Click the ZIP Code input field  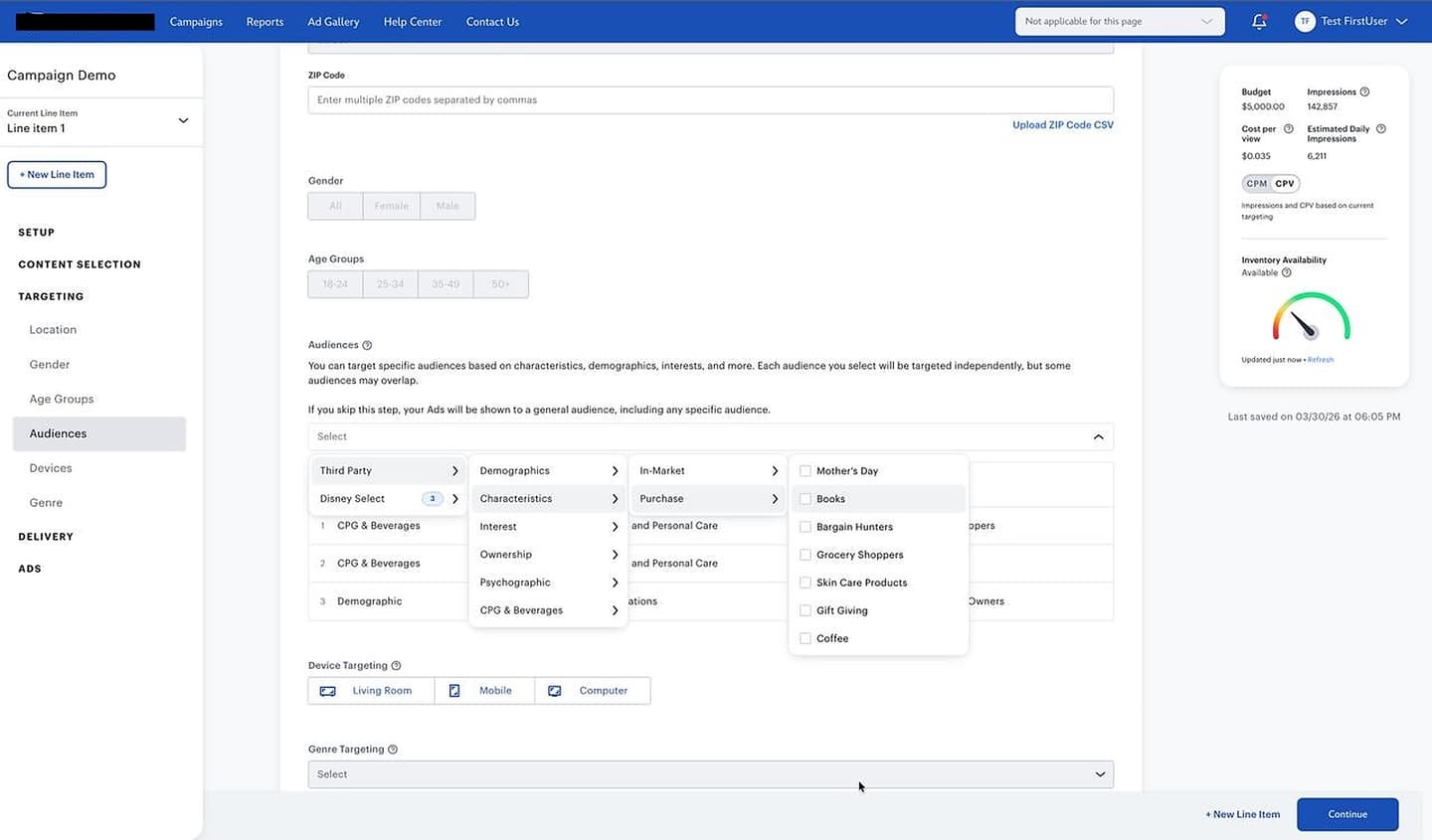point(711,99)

____________

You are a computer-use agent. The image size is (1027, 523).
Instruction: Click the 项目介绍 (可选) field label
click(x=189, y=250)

____________

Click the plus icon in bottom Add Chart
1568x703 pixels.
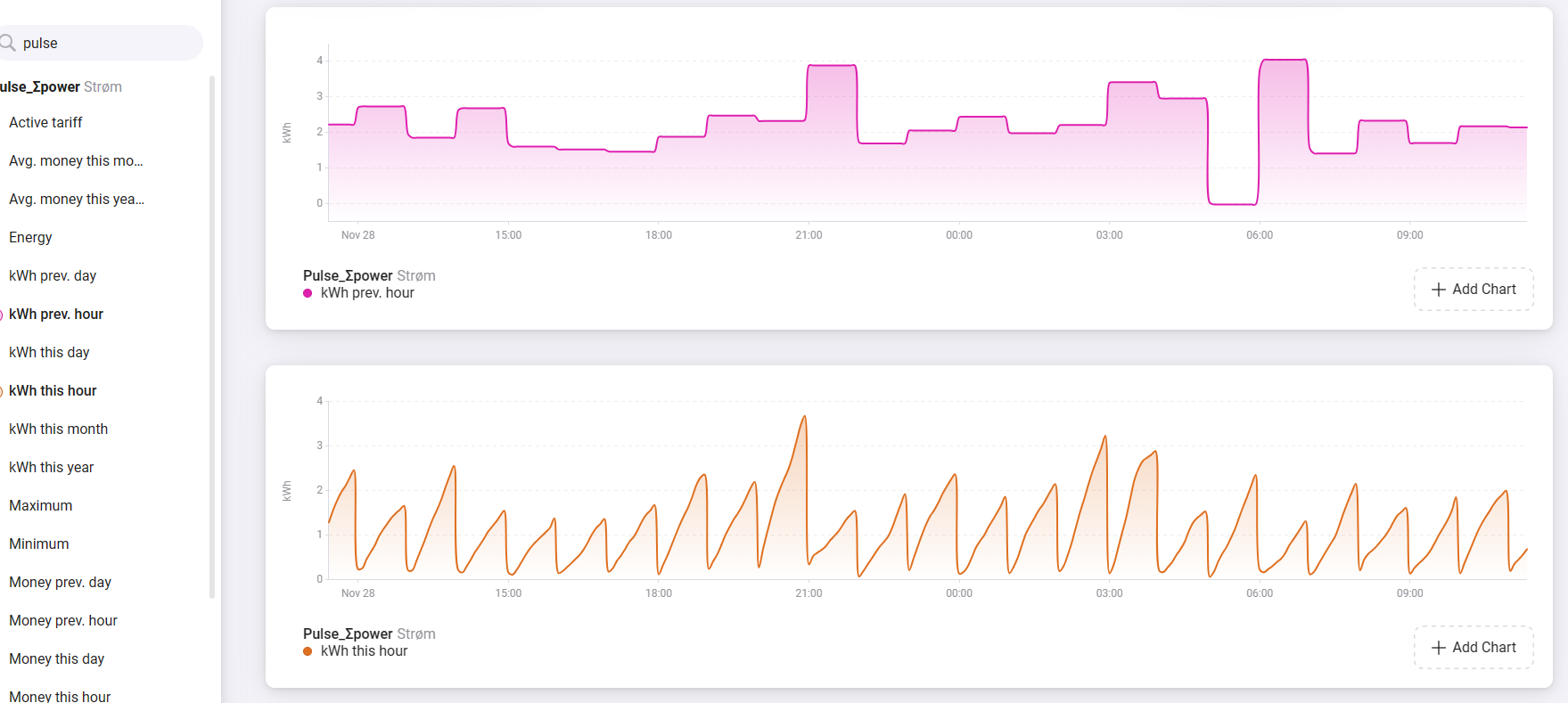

____________

ASSIGNMENT
Starting with the line with "Click the plus icon in bottom Add Chart" above and going on through the line with "1568x703 pixels.", transcribe every line exactly, both ends included, and add nothing.

REPLY TO THE TASK
Click the plus icon in bottom Add Chart
1568x703 pixels.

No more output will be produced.